Dr Riccardo Brambilla
Testing a combination therapy with Ras-ERK and mTor inhibitors for L-DOPA induced dyskinesia
L-DOPA remains the most effective treatment for alleviating Parkinson’s disease (PD) symptoms but causes currently untreatable severe motor side effects, collectively known as levodopa-induced dyskinesia (LID). Recent evidence indicates that a key pathogenic factor for LID, linked to abnormally high dopamine-mediated responses, is the hyperactivation in the striatum of both the Ras-ERK and the mTor signalling pathways.
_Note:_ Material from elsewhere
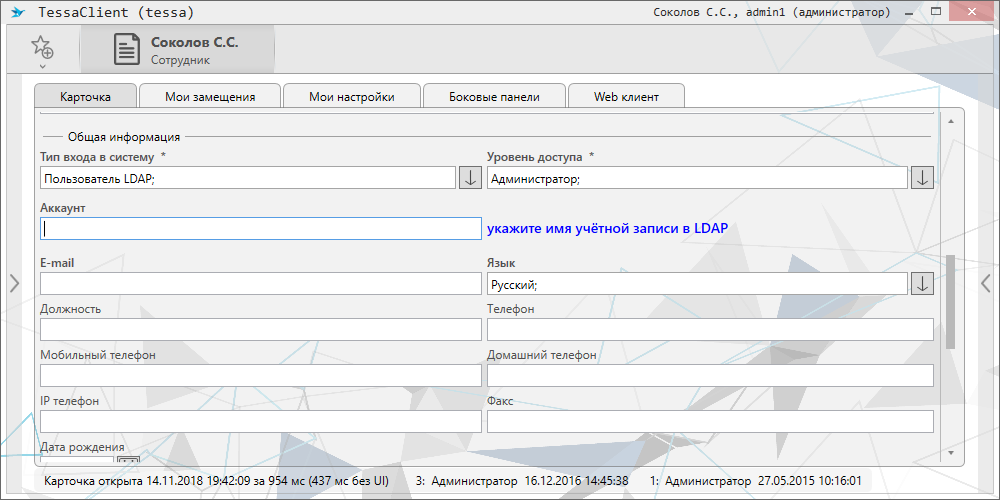Click into the Аккаунт input field
Screen dimensions: 1000x500
tap(260, 229)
Previous work by the applicant, funded by Parkinson’s UK, identified a clinically relevant Ras-ERK inhibitor that, given systemically, is not only able to block cell signalling in a mouse model of PD and LID but also to partially revert already established dyskinesia. Since the inhibition of LID with maximal doses of this Ras-ERK inhibitor is incomplete, we hypothesise that a combination approach with a selected mTor inhibitor may provide a better therapeutic outcome. Hence, in this project we will test 5 distinct mTor inhibitors, already in advanced stage of clinical development for cancer treatment, for their ability to prevent in mice abnormal involuntary movements (AIMs), the rodent correlate of LID.